Soru B, yöneticilerin hangi yeteneklerin geliştirilmesi, yatırıma ihtiyaç duyması ve desteklenmesi gibi kararları vermelerine yardımcı olur. Böyle bir ilerlemenin nasıl olacağını ve zamanlamasını yöneticilerin değerlendirmesi gerekmektedir. Bu soru, elemanların eğitimi, yatırımların arttırılması, ekipman ve teknolojilerin arttırılması gibi konularda neler yapılması gerektiğinin daha iyi anlaşılabilmesine yardımcı olur.

Soru C, yöneticilere mevcut olan yeteneklerden daha fazla faydalanıp değer elde etmenin potansiyel yollarını incelemelerine yardımcı olur. Bu soruya bağlı alt sorular, tartışmaya yardımcı olacaktır.

(C–1) Aşağıdakilerden nasıl daha fazla katma değer elde edebiliriz?

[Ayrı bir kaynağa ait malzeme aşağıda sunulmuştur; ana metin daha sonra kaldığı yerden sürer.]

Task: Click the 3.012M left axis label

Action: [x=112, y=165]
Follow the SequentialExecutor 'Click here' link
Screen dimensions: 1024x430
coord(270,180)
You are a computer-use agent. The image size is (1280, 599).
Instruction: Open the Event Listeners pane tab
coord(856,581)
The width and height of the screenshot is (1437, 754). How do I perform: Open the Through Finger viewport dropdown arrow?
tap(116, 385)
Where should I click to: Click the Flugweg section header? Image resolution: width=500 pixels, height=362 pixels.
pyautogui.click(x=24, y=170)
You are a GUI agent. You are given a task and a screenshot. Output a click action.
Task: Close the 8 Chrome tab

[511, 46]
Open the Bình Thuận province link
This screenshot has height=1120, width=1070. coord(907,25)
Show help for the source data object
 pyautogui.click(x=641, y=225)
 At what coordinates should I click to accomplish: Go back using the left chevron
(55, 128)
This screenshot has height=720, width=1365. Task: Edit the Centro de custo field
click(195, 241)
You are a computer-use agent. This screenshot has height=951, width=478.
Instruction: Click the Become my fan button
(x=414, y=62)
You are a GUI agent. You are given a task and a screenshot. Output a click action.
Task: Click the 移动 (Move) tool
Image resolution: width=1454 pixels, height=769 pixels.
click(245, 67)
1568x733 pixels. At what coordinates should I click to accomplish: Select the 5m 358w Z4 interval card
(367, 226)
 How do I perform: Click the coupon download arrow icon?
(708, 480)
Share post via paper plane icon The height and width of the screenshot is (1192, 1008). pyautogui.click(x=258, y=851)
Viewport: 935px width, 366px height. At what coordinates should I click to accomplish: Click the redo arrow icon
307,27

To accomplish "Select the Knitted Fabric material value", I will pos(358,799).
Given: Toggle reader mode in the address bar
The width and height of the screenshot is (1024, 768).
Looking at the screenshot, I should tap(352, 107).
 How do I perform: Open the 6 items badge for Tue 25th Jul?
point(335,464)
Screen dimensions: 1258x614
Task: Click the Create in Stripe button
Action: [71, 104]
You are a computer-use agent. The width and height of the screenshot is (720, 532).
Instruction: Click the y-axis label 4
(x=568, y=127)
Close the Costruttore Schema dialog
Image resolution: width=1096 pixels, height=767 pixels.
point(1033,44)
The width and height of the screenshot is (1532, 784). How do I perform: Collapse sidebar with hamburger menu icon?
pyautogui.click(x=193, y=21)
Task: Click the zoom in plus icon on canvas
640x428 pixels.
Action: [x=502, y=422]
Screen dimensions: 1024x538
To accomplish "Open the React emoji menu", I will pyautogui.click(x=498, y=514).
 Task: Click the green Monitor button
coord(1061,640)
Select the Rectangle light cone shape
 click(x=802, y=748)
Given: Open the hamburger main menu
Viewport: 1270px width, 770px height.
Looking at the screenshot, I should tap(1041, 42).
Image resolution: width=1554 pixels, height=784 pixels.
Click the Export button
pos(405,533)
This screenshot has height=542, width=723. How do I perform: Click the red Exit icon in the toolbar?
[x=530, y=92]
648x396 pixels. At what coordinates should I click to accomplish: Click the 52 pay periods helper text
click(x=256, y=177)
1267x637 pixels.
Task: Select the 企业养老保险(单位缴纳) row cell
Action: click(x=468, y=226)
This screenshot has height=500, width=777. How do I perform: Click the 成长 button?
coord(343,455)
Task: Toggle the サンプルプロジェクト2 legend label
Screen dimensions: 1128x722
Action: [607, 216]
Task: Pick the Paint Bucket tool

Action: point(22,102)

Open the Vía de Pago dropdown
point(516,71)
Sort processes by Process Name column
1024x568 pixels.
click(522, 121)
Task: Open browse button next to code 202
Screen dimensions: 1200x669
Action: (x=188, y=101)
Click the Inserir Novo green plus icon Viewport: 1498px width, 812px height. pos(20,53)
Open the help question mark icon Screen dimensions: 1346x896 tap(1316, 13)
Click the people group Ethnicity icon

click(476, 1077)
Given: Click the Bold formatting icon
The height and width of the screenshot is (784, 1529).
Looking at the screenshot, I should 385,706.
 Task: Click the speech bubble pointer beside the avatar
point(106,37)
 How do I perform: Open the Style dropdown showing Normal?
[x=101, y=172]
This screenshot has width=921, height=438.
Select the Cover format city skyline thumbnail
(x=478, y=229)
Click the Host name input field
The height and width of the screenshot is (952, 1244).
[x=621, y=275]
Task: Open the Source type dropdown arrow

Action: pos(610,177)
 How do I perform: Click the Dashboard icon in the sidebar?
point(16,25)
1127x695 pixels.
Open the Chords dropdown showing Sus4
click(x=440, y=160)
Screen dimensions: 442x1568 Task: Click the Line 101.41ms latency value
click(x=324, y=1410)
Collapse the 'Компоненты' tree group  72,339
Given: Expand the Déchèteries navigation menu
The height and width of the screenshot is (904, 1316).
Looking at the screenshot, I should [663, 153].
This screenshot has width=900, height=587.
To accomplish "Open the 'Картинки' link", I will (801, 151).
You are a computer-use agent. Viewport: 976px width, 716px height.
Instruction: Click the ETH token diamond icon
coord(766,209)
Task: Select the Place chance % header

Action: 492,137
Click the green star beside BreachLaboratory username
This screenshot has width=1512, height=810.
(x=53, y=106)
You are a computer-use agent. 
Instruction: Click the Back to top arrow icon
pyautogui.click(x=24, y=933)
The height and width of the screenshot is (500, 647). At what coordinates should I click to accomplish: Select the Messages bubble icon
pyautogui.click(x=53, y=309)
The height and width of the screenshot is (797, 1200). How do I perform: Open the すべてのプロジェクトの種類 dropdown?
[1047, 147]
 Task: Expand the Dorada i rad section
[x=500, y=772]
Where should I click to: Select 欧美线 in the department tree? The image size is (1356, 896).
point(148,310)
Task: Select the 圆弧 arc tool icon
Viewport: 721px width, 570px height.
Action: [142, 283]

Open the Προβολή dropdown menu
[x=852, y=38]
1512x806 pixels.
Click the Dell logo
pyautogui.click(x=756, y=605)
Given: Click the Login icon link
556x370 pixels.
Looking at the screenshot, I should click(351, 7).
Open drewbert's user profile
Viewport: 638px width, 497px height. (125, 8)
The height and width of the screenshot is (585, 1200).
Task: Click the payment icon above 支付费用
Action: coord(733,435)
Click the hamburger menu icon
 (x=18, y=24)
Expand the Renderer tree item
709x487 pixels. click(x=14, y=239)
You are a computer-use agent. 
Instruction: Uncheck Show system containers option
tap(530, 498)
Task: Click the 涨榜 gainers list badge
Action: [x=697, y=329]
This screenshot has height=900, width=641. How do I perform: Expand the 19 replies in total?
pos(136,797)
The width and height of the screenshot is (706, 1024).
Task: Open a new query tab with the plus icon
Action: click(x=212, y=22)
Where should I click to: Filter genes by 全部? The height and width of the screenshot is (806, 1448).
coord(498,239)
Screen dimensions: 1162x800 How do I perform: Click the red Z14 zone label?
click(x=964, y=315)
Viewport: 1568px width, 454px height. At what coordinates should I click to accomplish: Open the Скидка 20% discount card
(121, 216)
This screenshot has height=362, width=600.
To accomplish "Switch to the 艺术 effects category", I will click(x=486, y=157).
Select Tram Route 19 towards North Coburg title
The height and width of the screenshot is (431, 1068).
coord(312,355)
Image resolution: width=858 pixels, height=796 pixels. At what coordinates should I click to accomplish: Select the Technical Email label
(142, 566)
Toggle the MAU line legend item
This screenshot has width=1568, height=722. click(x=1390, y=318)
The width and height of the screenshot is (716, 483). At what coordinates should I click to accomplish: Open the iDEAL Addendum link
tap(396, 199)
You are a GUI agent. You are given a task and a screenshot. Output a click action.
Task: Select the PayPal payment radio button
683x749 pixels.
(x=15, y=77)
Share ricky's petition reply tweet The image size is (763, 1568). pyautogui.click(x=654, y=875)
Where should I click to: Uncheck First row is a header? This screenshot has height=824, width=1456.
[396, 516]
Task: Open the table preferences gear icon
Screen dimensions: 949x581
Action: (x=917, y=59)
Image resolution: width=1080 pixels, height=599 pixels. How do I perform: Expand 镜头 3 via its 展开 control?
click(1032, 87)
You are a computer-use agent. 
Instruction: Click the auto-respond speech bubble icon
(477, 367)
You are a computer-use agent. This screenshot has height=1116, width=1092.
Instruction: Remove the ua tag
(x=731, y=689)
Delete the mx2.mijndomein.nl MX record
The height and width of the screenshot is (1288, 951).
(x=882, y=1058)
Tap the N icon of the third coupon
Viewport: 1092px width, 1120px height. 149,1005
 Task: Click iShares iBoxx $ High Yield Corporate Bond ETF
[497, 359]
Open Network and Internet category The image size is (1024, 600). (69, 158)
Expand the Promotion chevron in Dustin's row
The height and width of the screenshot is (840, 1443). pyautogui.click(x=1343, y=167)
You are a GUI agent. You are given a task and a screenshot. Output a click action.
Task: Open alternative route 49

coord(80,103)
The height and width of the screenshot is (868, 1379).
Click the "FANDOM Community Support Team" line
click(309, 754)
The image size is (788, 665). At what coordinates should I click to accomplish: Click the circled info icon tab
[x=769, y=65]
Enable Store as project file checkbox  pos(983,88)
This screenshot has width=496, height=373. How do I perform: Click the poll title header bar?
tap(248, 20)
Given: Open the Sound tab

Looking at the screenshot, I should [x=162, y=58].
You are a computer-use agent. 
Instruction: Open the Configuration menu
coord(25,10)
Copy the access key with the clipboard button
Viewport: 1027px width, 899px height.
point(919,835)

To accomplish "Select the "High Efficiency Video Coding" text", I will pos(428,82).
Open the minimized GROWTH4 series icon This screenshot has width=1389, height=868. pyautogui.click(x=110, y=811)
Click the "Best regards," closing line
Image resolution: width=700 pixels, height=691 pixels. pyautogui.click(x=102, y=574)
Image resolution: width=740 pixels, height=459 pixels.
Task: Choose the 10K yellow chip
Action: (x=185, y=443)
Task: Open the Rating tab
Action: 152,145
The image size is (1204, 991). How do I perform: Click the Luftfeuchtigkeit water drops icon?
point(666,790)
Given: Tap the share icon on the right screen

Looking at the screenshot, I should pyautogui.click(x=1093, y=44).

Mevcut kaynaklarımız: Kilit kaynakların kullanımını arttırmanın ve bunlardan daha iyi sonuçlar almanın yolları var mıdır? Mevcut kaynaklarımızdan daha fazla yarar sağlamak için yeni ürünler, süreçler veya rutinler geliştirebilir mi?

Örneğin bir banka; geniş müşteri veri tabanını kullanarak farklı müşteri kesimlerini daha iyi anlamak ve onlara yeni hizmetler geliştirmek için çeşitli yollar arayabilir.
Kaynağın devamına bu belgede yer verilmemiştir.